++++ Brano proposto

Perché allora limitare l’azione del Presidente ai procedimenti di cui agli articoli da 36 a 55 e 68 del Codice della navigazione [art. 8, comma 3, lett. m) della Legge n. 84/94], lasciando fuori per esempio l’accertamento dei confini (la c.d. “delimitazione”, art. 32 C.n.) e l’assegnazione in uso ad altre pubbliche amministrazioni (la c.d. “consegna”, art. 34 C.n.)?

E perché affermare che in Comitato di gestione il rappresentante dell’Autorità marittima vota «nelle sole materie di competenza» dimenticandosi però di indicare quali esse siano? Non dobbiamo poi sorprenderci se – nonostante le successive circolari ministeriali esplicative – in alcune AdSP non voti mai, in altre voti sempre mentre in altre ancora a seconda dei momenti…

Vien da pensare che il confuso pudore del legislatore nell’operare scelte nette e chiare sia figlio della paura di scontentare qualcuno, ma è ovvio che non è così quando si parla di assetti istituzionali e di riparto delle competenze.

Si ha semmai l’impressione di tornare indietro di oltre vent’anni allorquando – nel dare finalmente corpo alla delega alle Regioni delle funzioni amministrative sul demanio marittimo extraportuale – si scelse di lasciare la proprietà demaniale allo Stato (che continua a percepire i canoni) e di conferire le funzioni alle Regioni (che in alcuni casi hanno istituito delle addizionali ai canoni), le quali hanno poi delegato le funzioni medesime ai Comuni…

Non sarebbe stato più semplice (sia per la Pubblica Amministrazione che, soprattutto, per il cittadino) trasferire il demanio marittimo extraportuale ai Comuni per assimilarlo a tutto il resto del territorio comunale?

Non posso quindi che condividere l’invito (neanche tanto velato) che la professoressa Boi rivolge al legislatore affinché riscopra la capacità di operare scelte chiare e nette.

Per quanto riguarda il tema specifico dei rapporti tra AdSP e Autorità marittima, con particolare riferimento alla materia delle concessioni demaniali marittime, è pur vero – per usare sempre le sue parole – che «l’ancora imperfetta definizione di alcuni ruoli delle medesime (…) esalta alcune incongruità» ma in questo caso mi pare che la soluzione sia semplice oltre che sorretta da due considerazioni.

++++++++

## Consegna 1
Trascrivi fedelmente il passo del brano sul demanio marittimo a partire da "Non posso quindi" fino a "da due considerazioni.".
## Consegna 2
Rispondi a queste domande sul brano sul demanio marittimo:
(a) Quale articolo del Codice della navigazione riguarda la cosiddetta "delimitazione"?
(b) A quali enti le Regioni hanno delegato le funzioni amministrative sul demanio marittimo extraportuale?
(c) A chi è rimasta la proprietà demaniale?

++++ Dati forniti

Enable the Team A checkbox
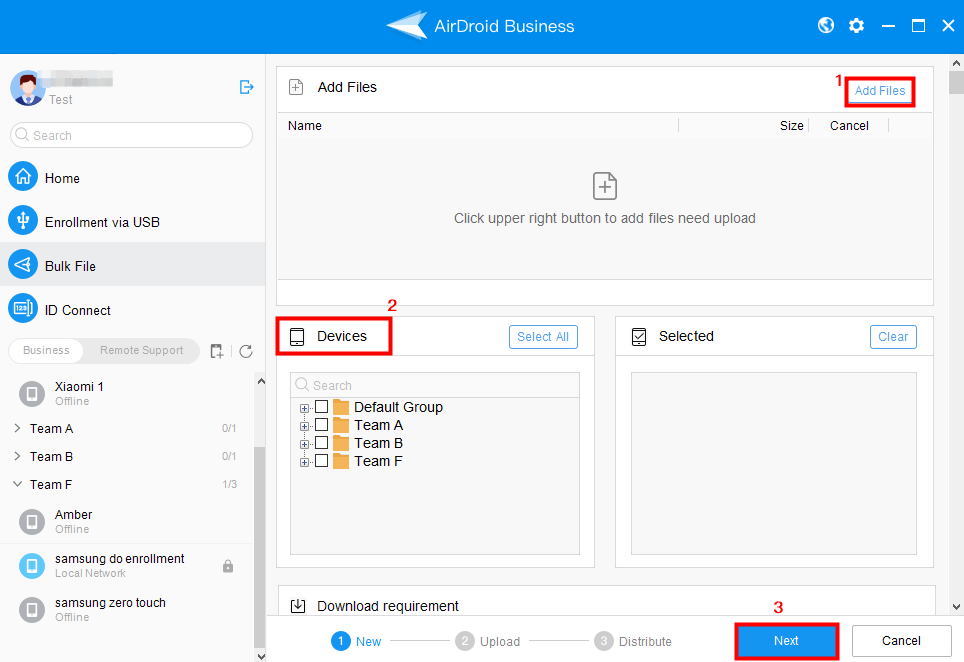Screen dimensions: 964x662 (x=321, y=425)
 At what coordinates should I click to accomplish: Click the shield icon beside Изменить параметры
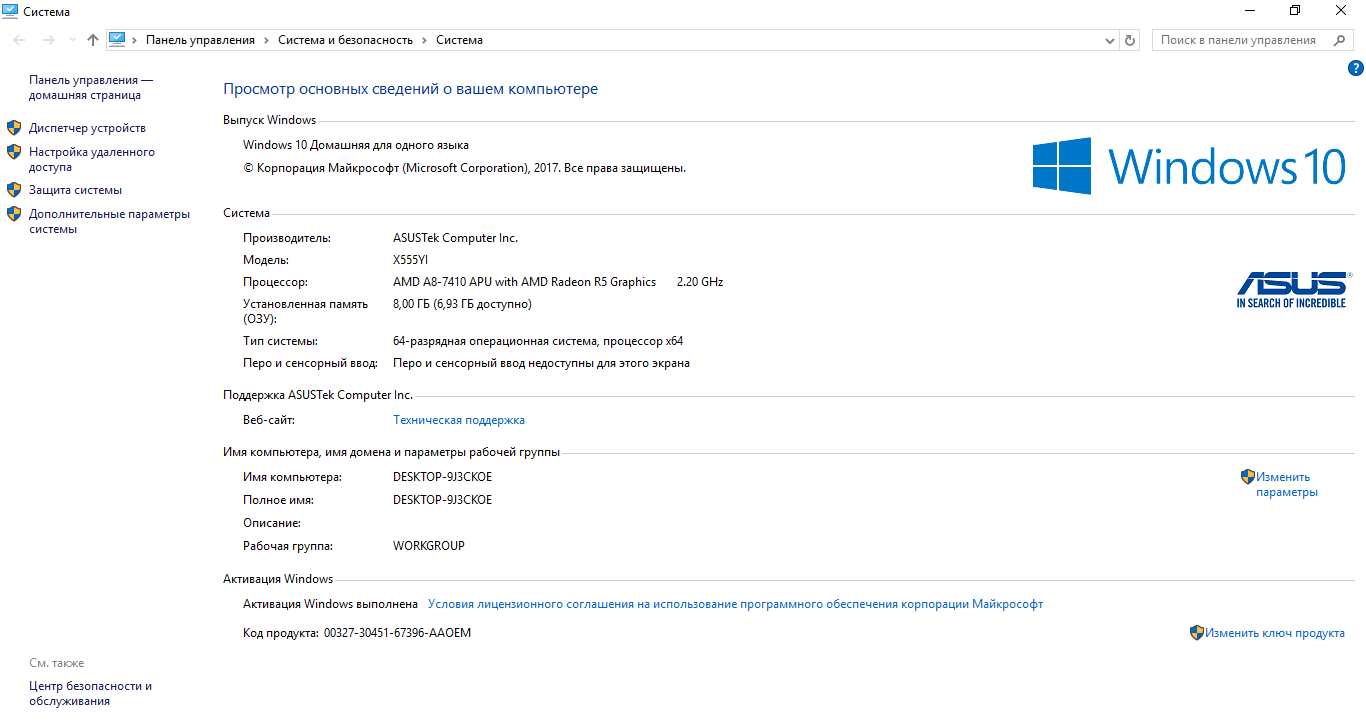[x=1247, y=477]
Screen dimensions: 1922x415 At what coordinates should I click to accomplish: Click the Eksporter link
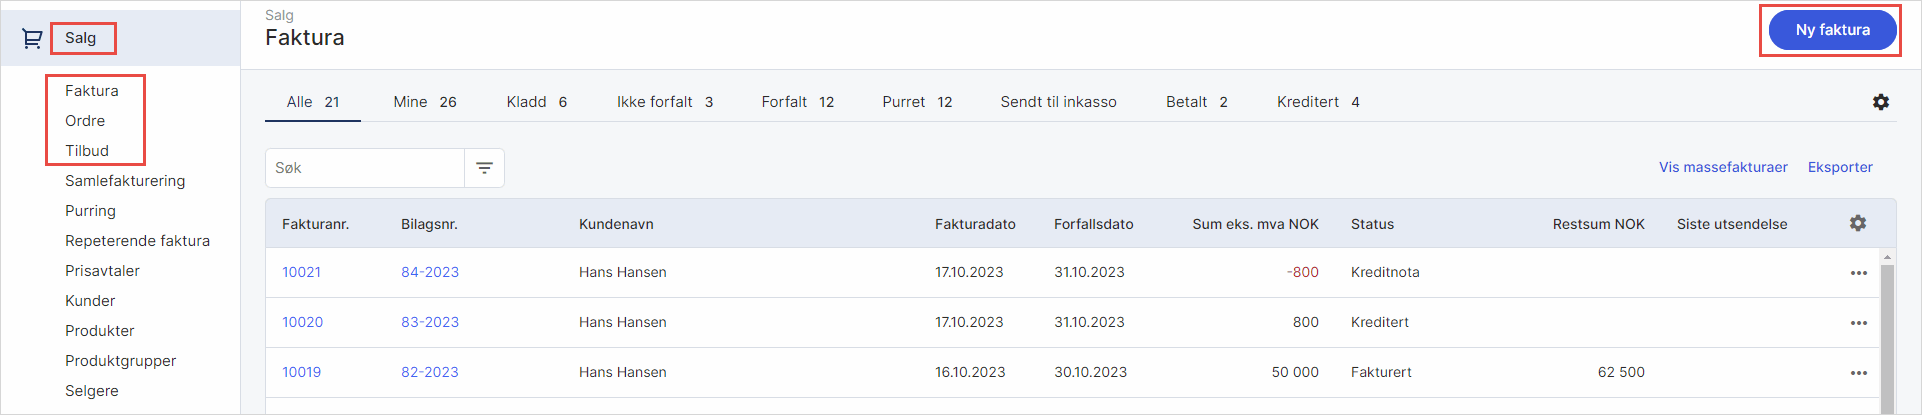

++++++++

## Risposta completa 1
Non posso quindi che condividere l’invito (neanche tanto velato) che la professoressa Boi rivolge al legislatore affinché riscopra la capacità di operare scelte chiare e nette.

Per quanto riguarda il tema specifico dei rapporti tra AdSP e Autorità marittima, con particolare riferimento alla materia delle concessioni demaniali marittime, è pur vero – per usare sempre le sue parole – che «l’ancora imperfetta definizione di alcuni ruoli delle medesime (…) esalta alcune incongruità» ma in questo caso mi pare che la soluzione sia semplice oltre che sorretta da due considerazioni.

## Risposta completa 2
(a) L'art. 32 C.n.
(b) Ai Comuni.
(c) Allo Stato.